ENTRIES SHOWN -
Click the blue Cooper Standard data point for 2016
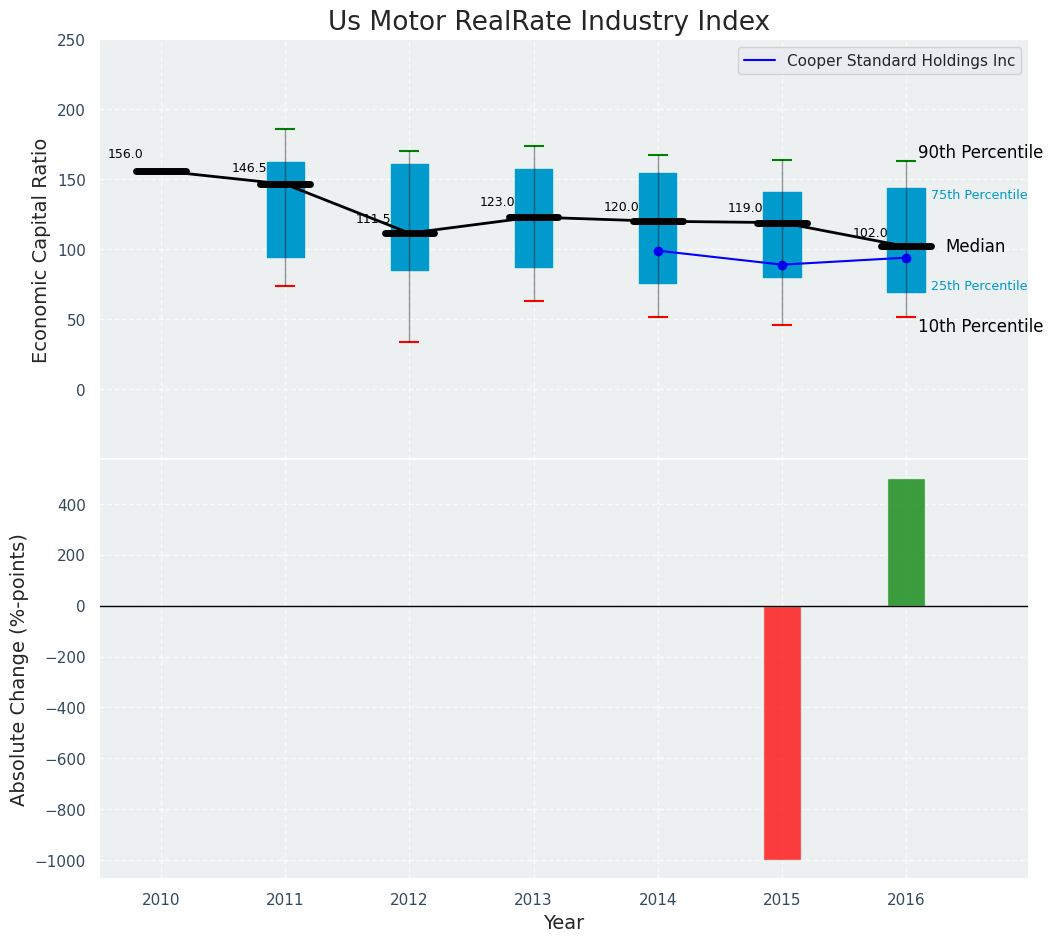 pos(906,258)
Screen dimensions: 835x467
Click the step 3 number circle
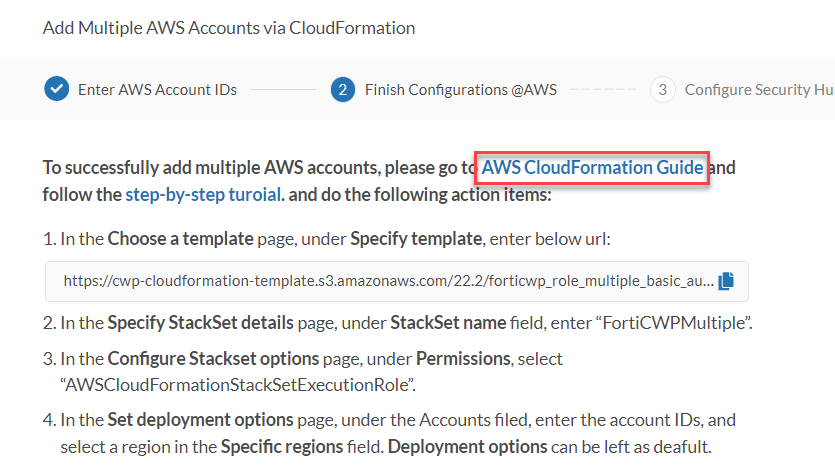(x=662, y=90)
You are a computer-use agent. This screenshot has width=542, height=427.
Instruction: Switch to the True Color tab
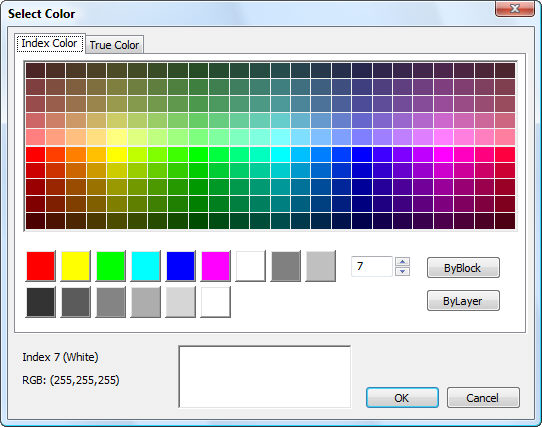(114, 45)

TASK DETAILS -
Starting at the line that contains "Click the step 3 number circle", restate each line verbatim through the final line of the listing, skipping all pictures.

RESPONSE BELOW -
Click the step 3 number circle
(x=662, y=90)
You are a computer-use agent. This screenshot has width=542, height=427.
Instruction: Switch to the True Color tab
(114, 45)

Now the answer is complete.